The City of Berkeley, California, is credited with coining the phrase bicycle boulevard in the late 1980s,[by whom?] but not every jurisdiction has adopted this term. In November 2011, the City of Boston began to use the term neighborways instead of bicycle boulevards. This added to a growing list of terms for bicycle boulevards since Portland has been calling them neighborhood greenways; Seattle has followed the same convention.
Other terms for bicycle boulevards in the US include:[original research?]
In the Netherlands, fietsstraten [nl] ('cycle streets') have a similar road design — although most residential streets in the Netherlands which do not have on-road bike lanes or segregated bike lanes would fit the American definition of bicycle boulevards. A fietsstraat can link dedicated bike-only paths, service roads, and other types of bike-friendly street configurations to complete a route. (Extensive information has been compiled about these facilities at the Pedal Portland blog and the Northeastern University webpage.)
In Amsterdam for example, by 2005 about 40% of journeys were by bicycle and transport planners at the Dienst Infrastructuur Verkeer en Vervoer (Infrastructure Traffic and Transport Directorate) have adopted a bicycle policy that blends many different bike-friendly street designs such as segregated bicycle lanes, on-road bicycle lanes and fietsstraten. The general concept is that cyclists can integrate relatively safely with vehicular traffic that is travelling at, or below, 30 km/h (19 mph) but that segregated bike lanes should be installed along roads with a higher speed limit. With these, and many other, bike-friendly policies in place, Amsterdam has the highest rate of cycling of any capital city in the world. Cycle streets are also on the rise in other cities within the country, including Utrecht.
In Germany a comparable road design is called Fahrradstraße [de] ('bicycle road'), introduced into the Highway Code in 1997. Any other vehicles are prohibited unless marked with an additional sign.
In Belgium, the Fietsstraat [nl] (in Dutch/Flemish) or rue cyclable (in French), was introduced into the Highway Code with effect from 13 February 2012. One had earlier been introduced in the Visserij in Ghent (Gent) in the summer of 2011. The first one in Brussels appeared in 2013 on a service road alongside Avenue Louise.

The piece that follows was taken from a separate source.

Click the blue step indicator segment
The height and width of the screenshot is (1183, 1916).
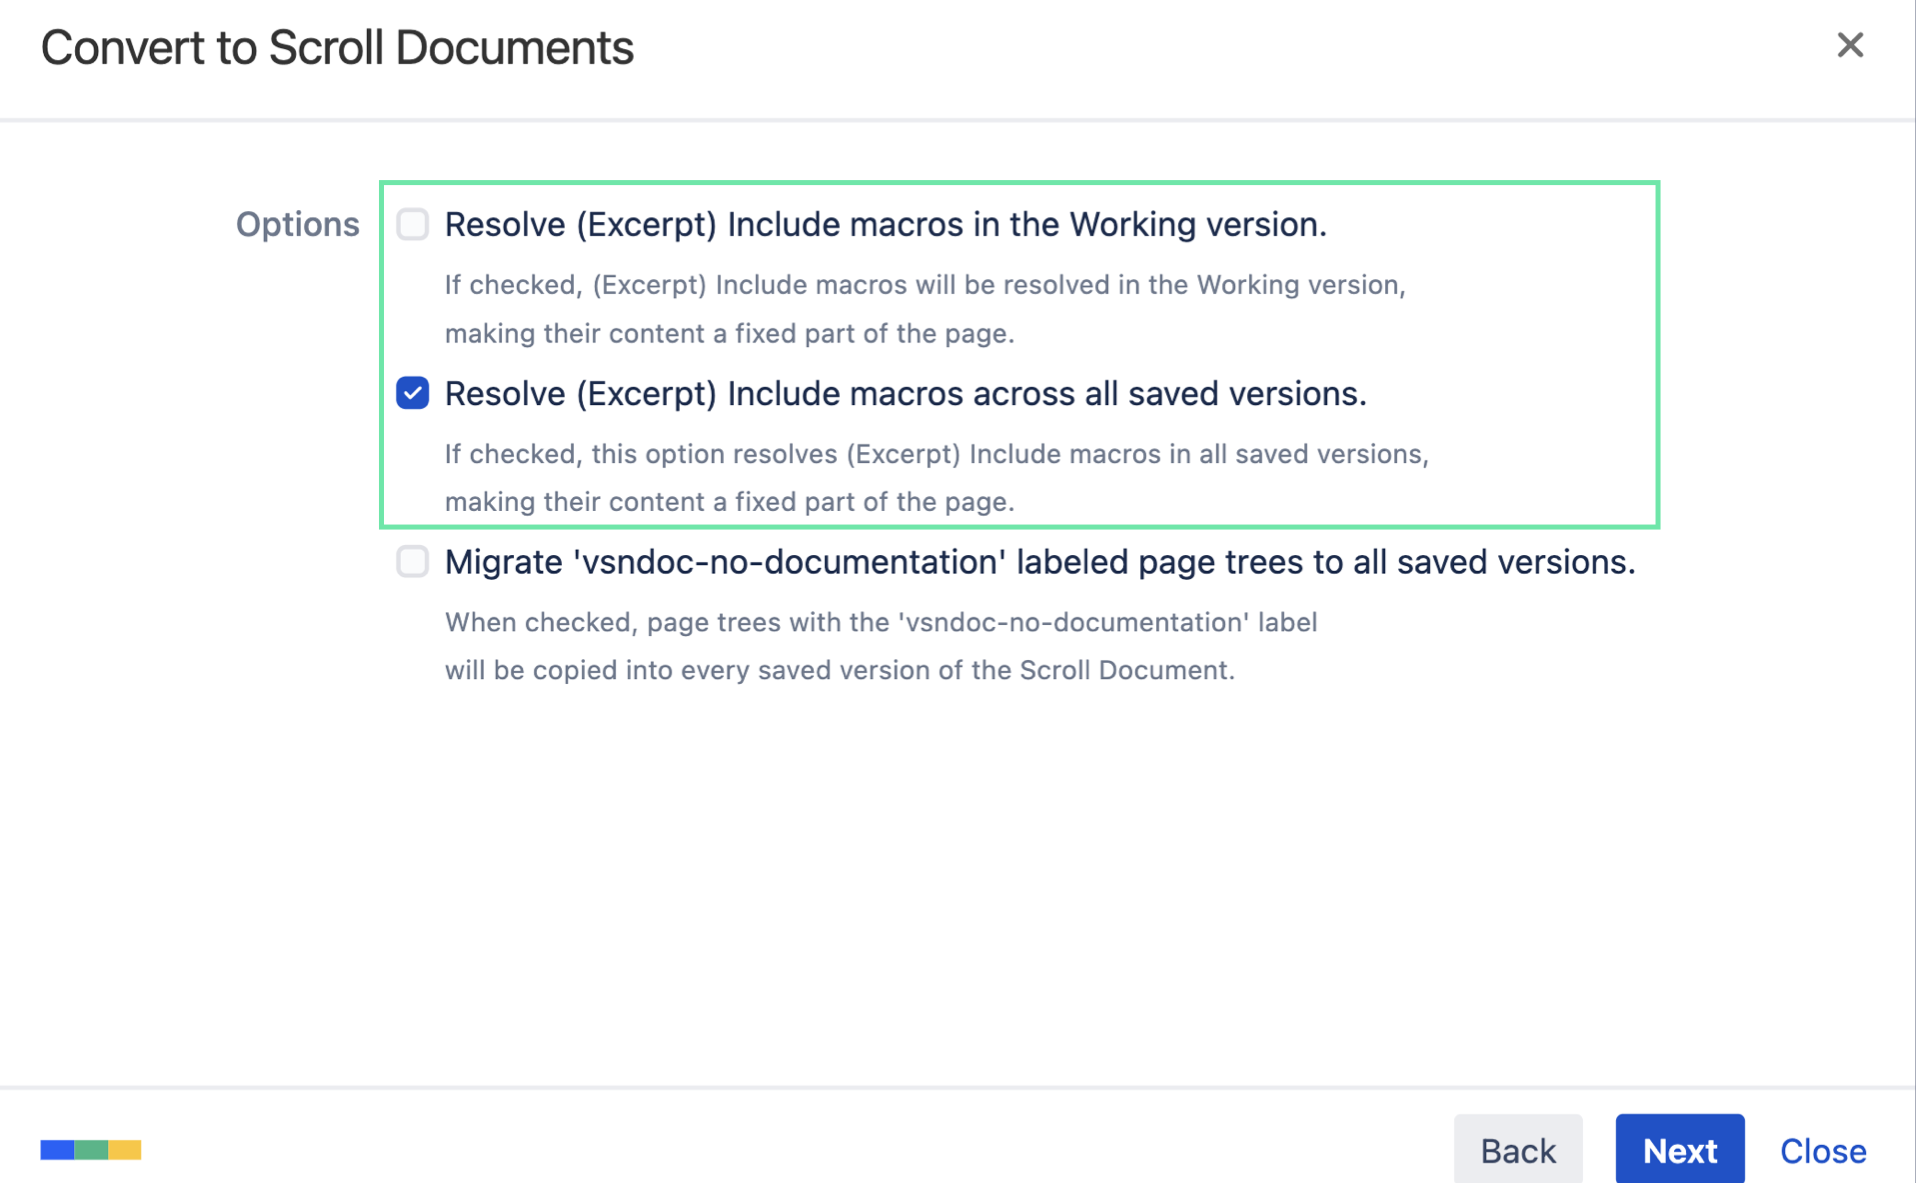pos(55,1150)

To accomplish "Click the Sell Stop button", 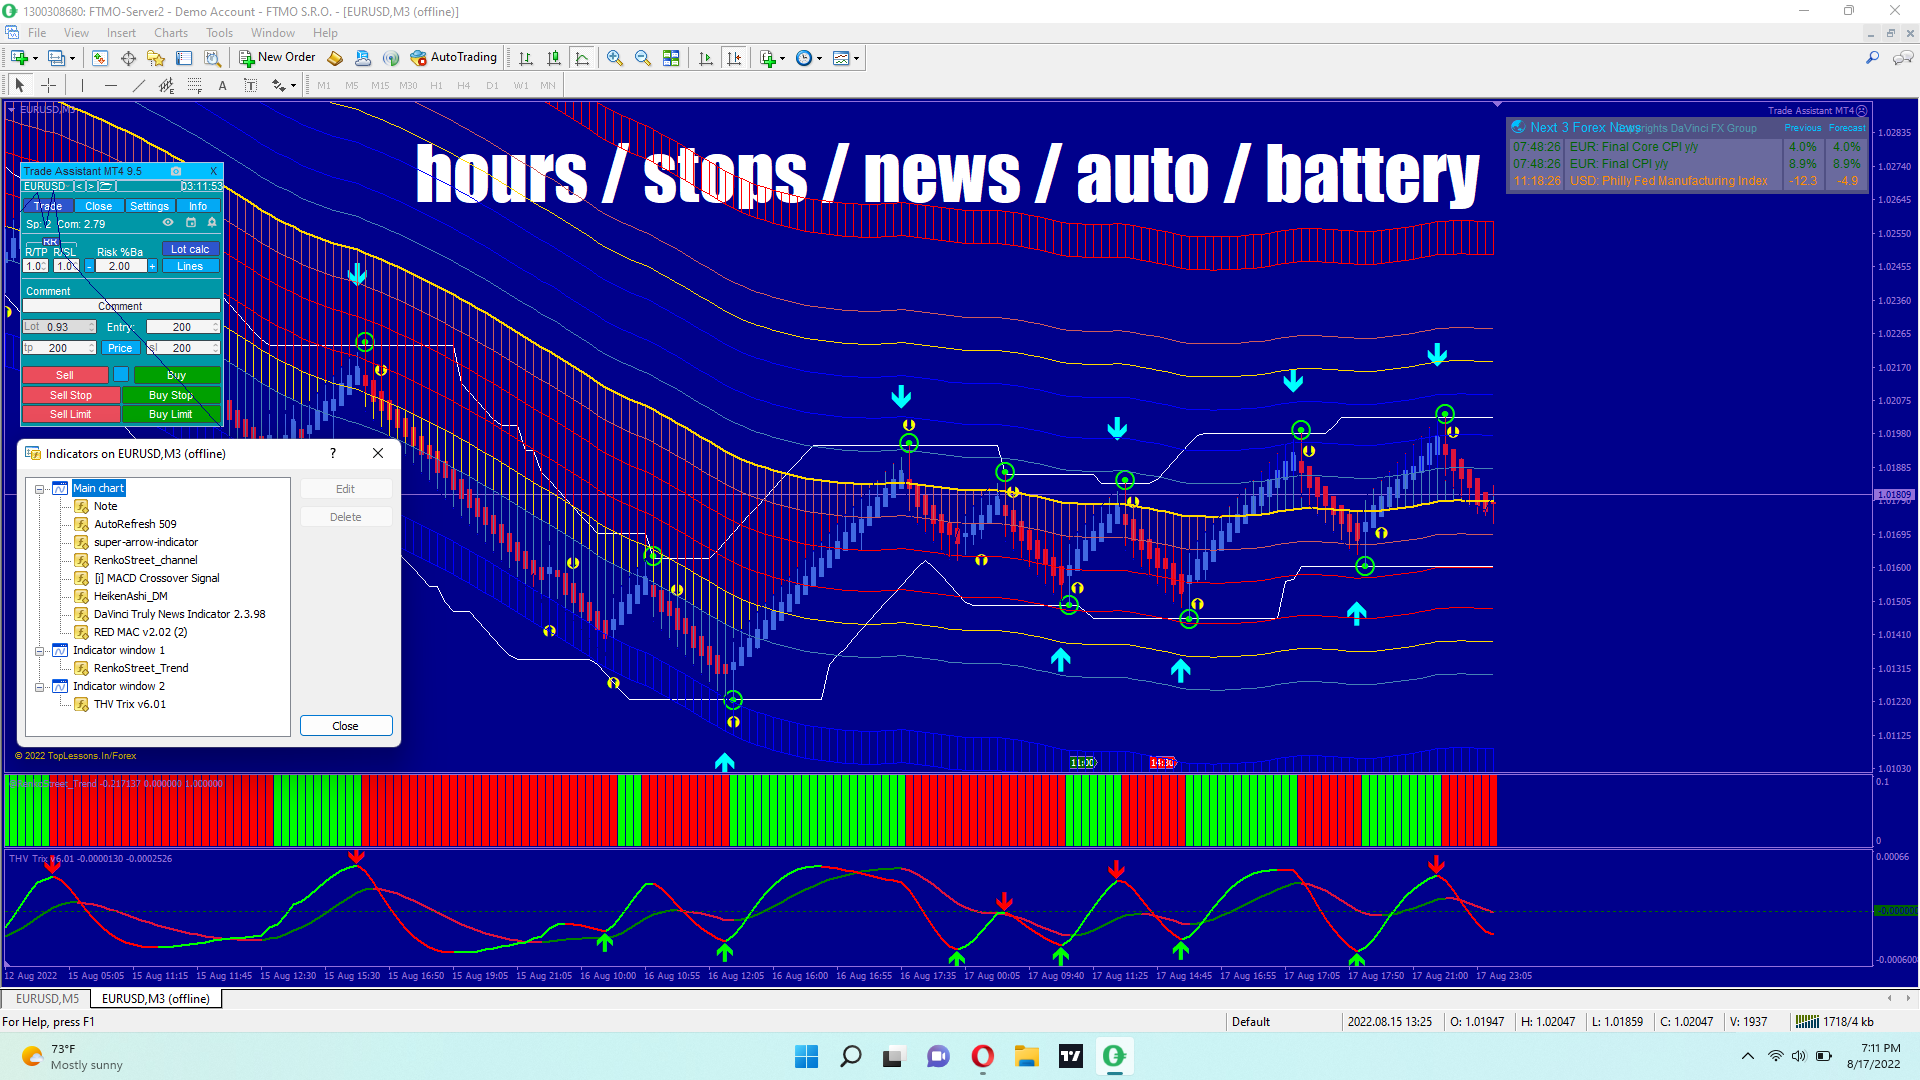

The OpenStreetMap wiki and also the several locations on this subject may be of interest to reader.
In Denmark, the first cykelgade was opened in 2011 in Aarhus. Since then cycle streets have been implemented in several cities across the country.
In France, the equivalent road design is called vélorue ('bike street') or rue cyclable ('cycle street'). The cities of Strasbourg (2017), Bordeaux (2018) and Dijon (2019) are among the first to test it out.
In Spain, cycle streets are known as ciclocalles.
In New Zealand, bicycle boulevards are generally designated as 'neighbourhood greenways', although Auckland refers to them as local paths to avoid confusion with its off-road greenways network. Christchurch was the first city to implement a number of neighbourhood greenway sections as part of its Major Cycle Routes programme, including the Rapanui–Shag Rock Stage 1 through Linwood.